Does the Kindle have a problem?
Kevin Maney certainly thinks so. In an op-ed in the Atlantic, he lays out what he feels is “the Kindle problem” There is a dichotom, Maney believes, between high convenience and great experience: things are usually convenient but not all that great, or great but not all that convenient. In trying to be both, the Kindle succeeds at neither.
While Amazon did sell out of Kindles in 2008, it hadn’t actually made that many of them. In fact, according to the market research firm In-Stat, the entire e-reader market consisted of just 1 million units in all of 2008, and Amazon nabbed only a slice of it. By contrast, Microsoft sold about 1 million Zune music players from mid-2007 to mid-2008, though the product was widely considered to be a failure.
It is interesting to note that, as I previously blogged, Apple has sold approximatel 35 million iPhones or iPod Touches, at least 10 million of which are iPhones. By putting a Kindle Reader onto those, Jeff Bezos expanded his potential market for sold books by over three thousand percent.
But Maney takes no notice of iPhones or iPod Touches as potential reading devices, concentrating on the competition from Google Books + Sony Reader and the announced Asus “Eee-book readers”. He also mentions the Forrester Research study on price points.
Maney thinks that Amazon should concentrate on convenience and price point. All the same, the market is still fairly young and undeveloped. In the next few years, anything could happen. And if the success of e-book readers on the Apple iPhone is any indication, convergent devices are likely to come up and eat dedicated readers’ lunch.














September 16th, 2009 at 1:13 am
Sadly, Amazon doesn’t seem that interested in bettering the reading experience on the iPhone or other portable devices. They’re trying to approach digital reading the same way Apple approached digital music even though the two are not parallels. Digital market places have matured since Apple’s iTunes hit the scene and people interested in digital texts make up a more limited consumer base. Amazon can’t win this battle for consumers by favoring the Kindle device. They have to improve the software for the iPhone and make more applications for other operating systems (both on mobile devices and otherwise). Amazon recognized its need to expand to a larger audience, hence the iPhone app. They stopped there, however, seemingly because they wanted to emphasize the Kindle even though it’s an unjustafiable purchase (both because of its price and being a dedicated device) for most consumers. I think Amazon is getting cocky because they’ve gotten the most press and hence are the top dog in the e-reading biz right now. However, with Sony and B&N pushing interoperability between multiple devices and Adobe’s DRMed ePub format becoming more popular, Amazon may soon find out that the most press doesn’t always translate into the most sales.

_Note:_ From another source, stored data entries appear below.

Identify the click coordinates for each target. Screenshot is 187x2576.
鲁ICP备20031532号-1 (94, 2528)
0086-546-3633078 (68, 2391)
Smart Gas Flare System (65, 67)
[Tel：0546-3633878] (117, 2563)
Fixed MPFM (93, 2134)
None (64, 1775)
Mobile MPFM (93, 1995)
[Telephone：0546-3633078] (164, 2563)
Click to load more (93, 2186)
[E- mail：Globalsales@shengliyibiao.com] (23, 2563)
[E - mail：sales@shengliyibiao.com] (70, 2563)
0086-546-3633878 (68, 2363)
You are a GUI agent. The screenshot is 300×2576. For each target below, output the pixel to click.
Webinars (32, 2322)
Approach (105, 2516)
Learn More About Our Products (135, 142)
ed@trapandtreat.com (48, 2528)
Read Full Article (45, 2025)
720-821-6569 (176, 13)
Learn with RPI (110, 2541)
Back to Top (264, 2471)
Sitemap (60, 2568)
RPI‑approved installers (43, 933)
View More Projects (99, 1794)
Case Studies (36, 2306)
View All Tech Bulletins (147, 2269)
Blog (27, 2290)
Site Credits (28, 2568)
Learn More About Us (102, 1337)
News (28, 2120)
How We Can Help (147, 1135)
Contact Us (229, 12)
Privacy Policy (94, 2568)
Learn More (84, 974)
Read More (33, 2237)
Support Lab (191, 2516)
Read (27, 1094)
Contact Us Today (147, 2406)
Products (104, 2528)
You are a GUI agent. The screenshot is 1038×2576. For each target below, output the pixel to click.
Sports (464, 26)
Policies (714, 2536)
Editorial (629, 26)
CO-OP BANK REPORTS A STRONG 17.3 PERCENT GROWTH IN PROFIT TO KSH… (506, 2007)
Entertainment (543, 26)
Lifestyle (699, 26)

September 16th, 2009 at 7:40 am
I agree… Amazon must concentrate on Kindle readers for other devices to be successful in the long run. The Kindle reader should be relegated to a niche market at most, and at best, it should be phased out in favor of other makers’ devices that are capable of reading Kindle books. That would get Amazon back out of a hardware market that they’re obviously not very good at, and let them concentrate on selling books.
September 16th, 2009 at 9:28 am
B&N has the best multi-device strategy. They have already announced Desktop, iPhone and BlackBerry readers. All based on existing eReader software obviously. If they can get Palm Pre and Android versions out soon, and also get the expected unaffiliated EInk vendors on board (Astak, iRex, etcetera), then they are the only serious competition I see to Amazon. There is already eReader for several other phone O/S’s, but these have not been upgraded to B&N and I wonder if some will have to be dropped in the expected switch to ePub.